ASSIGNED TASK — Search the material below for the string "agent" and copy each line where it appears.

INPUT —
■ ■ ■ ■ ■
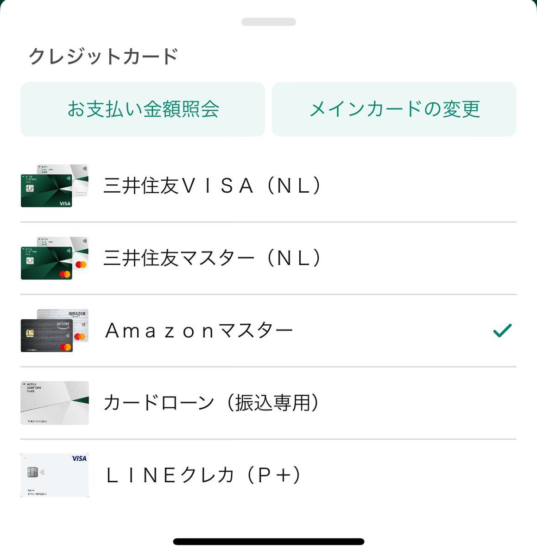Tap the Amazon Mastercard card image
The height and width of the screenshot is (556, 537).
tap(55, 330)
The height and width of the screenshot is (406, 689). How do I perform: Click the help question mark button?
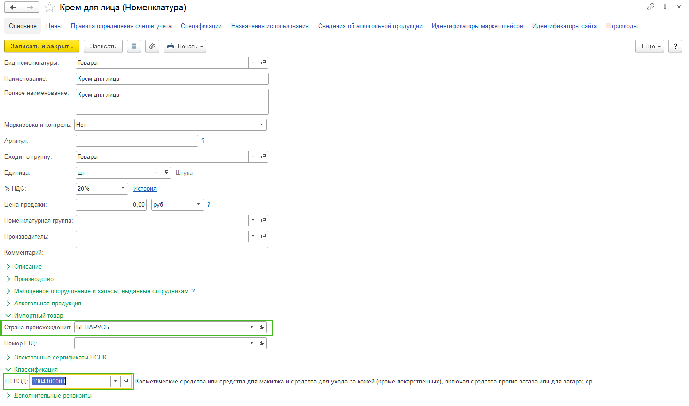click(675, 46)
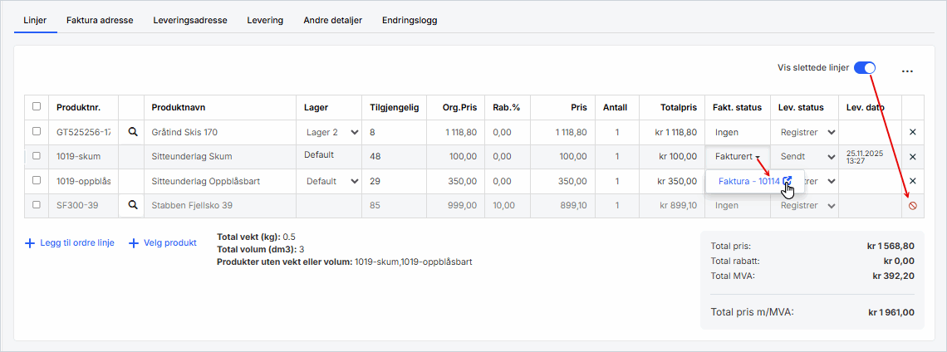Click the red restore icon on the deleted line
The height and width of the screenshot is (352, 947).
[912, 205]
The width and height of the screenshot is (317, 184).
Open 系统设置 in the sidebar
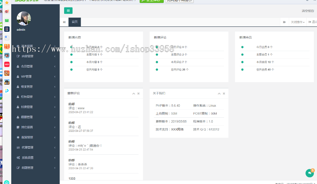(35, 158)
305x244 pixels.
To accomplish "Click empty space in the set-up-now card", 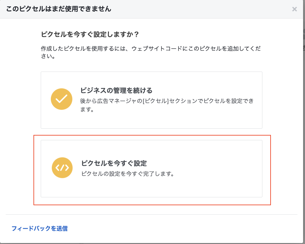I will (214, 187).
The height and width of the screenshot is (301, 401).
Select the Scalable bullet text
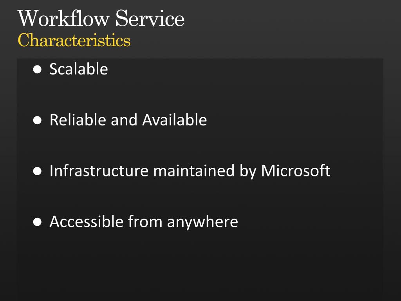tap(79, 69)
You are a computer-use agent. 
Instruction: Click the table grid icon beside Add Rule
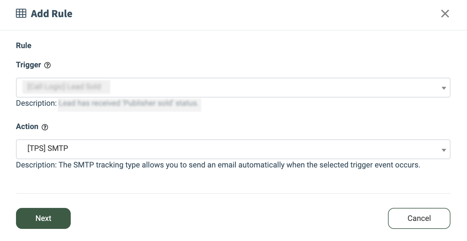click(21, 14)
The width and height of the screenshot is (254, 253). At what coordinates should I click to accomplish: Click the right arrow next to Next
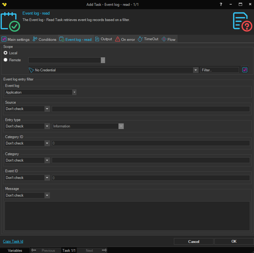tap(104, 250)
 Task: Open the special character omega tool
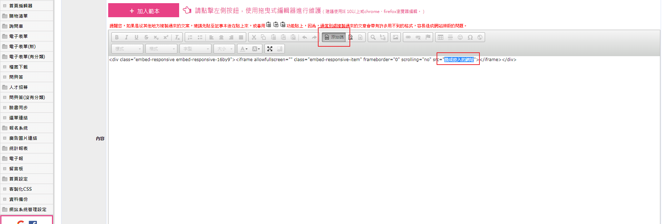pyautogui.click(x=470, y=37)
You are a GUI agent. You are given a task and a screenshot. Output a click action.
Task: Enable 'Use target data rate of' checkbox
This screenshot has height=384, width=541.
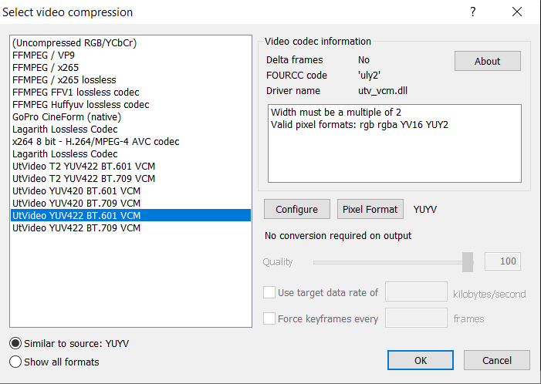pyautogui.click(x=269, y=293)
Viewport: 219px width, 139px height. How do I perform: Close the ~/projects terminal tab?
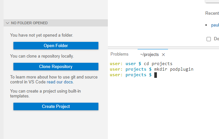point(163,55)
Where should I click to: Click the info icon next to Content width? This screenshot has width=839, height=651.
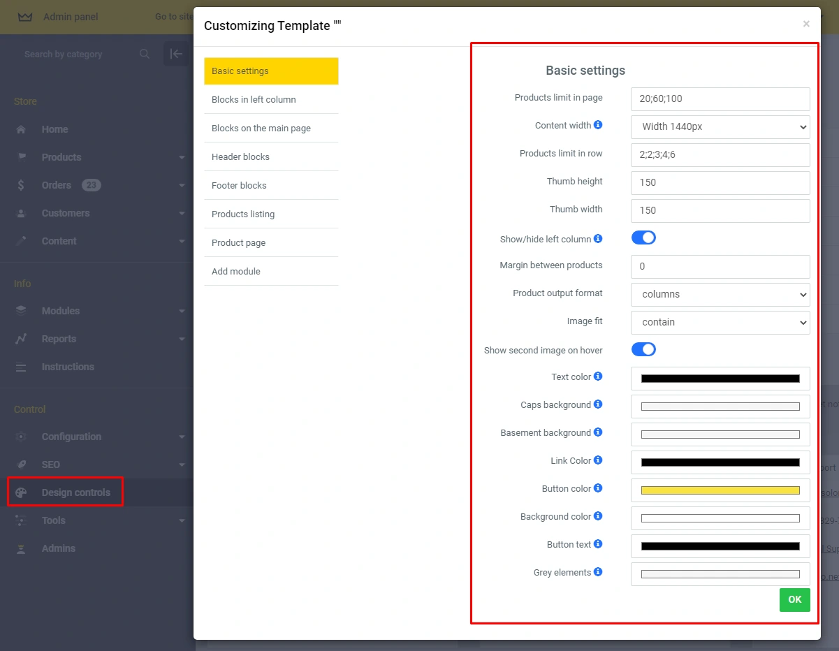click(x=597, y=125)
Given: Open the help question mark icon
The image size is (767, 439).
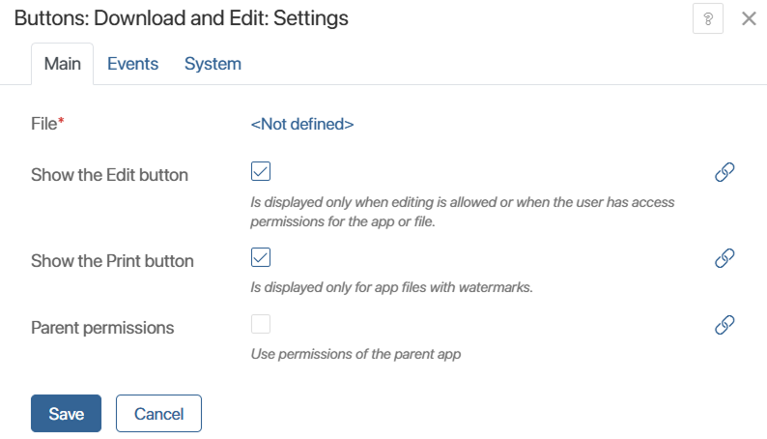Looking at the screenshot, I should click(707, 18).
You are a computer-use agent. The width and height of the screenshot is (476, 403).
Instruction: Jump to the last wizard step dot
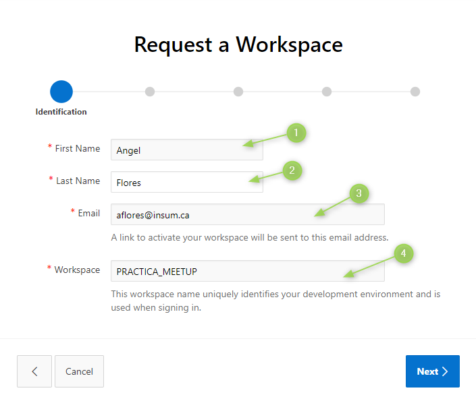pos(415,92)
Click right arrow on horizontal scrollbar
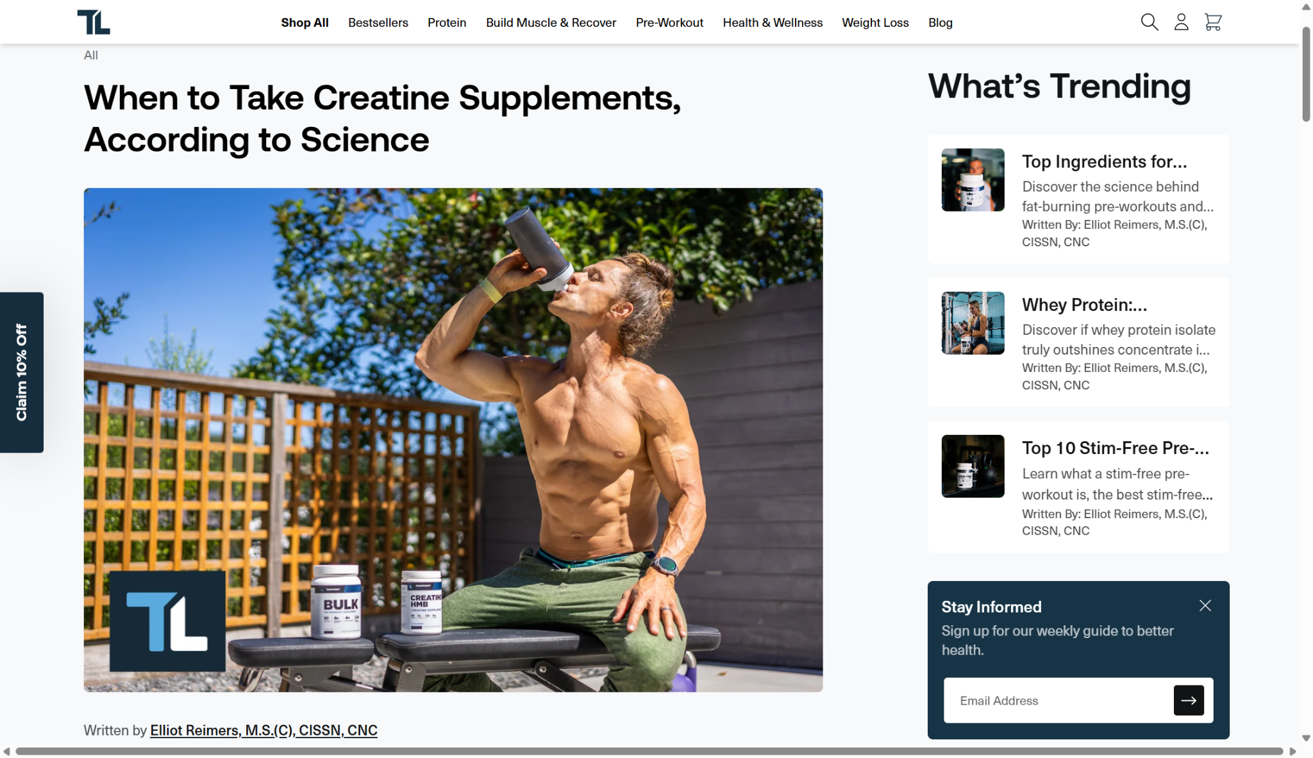Image resolution: width=1313 pixels, height=758 pixels. coord(1293,752)
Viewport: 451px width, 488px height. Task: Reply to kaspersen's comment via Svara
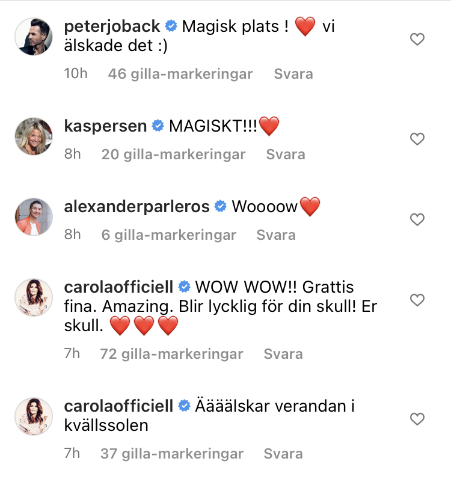pos(286,154)
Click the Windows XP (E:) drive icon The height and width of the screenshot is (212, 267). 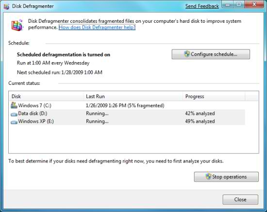click(14, 122)
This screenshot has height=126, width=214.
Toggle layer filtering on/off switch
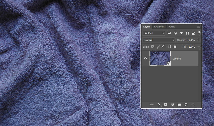point(199,33)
■ ■ ■ ■ ■
REPLY —
You are a computer-use agent. 
You are a GUI agent. You are given a task and a screenshot. Output a click action.
You are a computer-use agent. The width and height of the screenshot is (476, 403).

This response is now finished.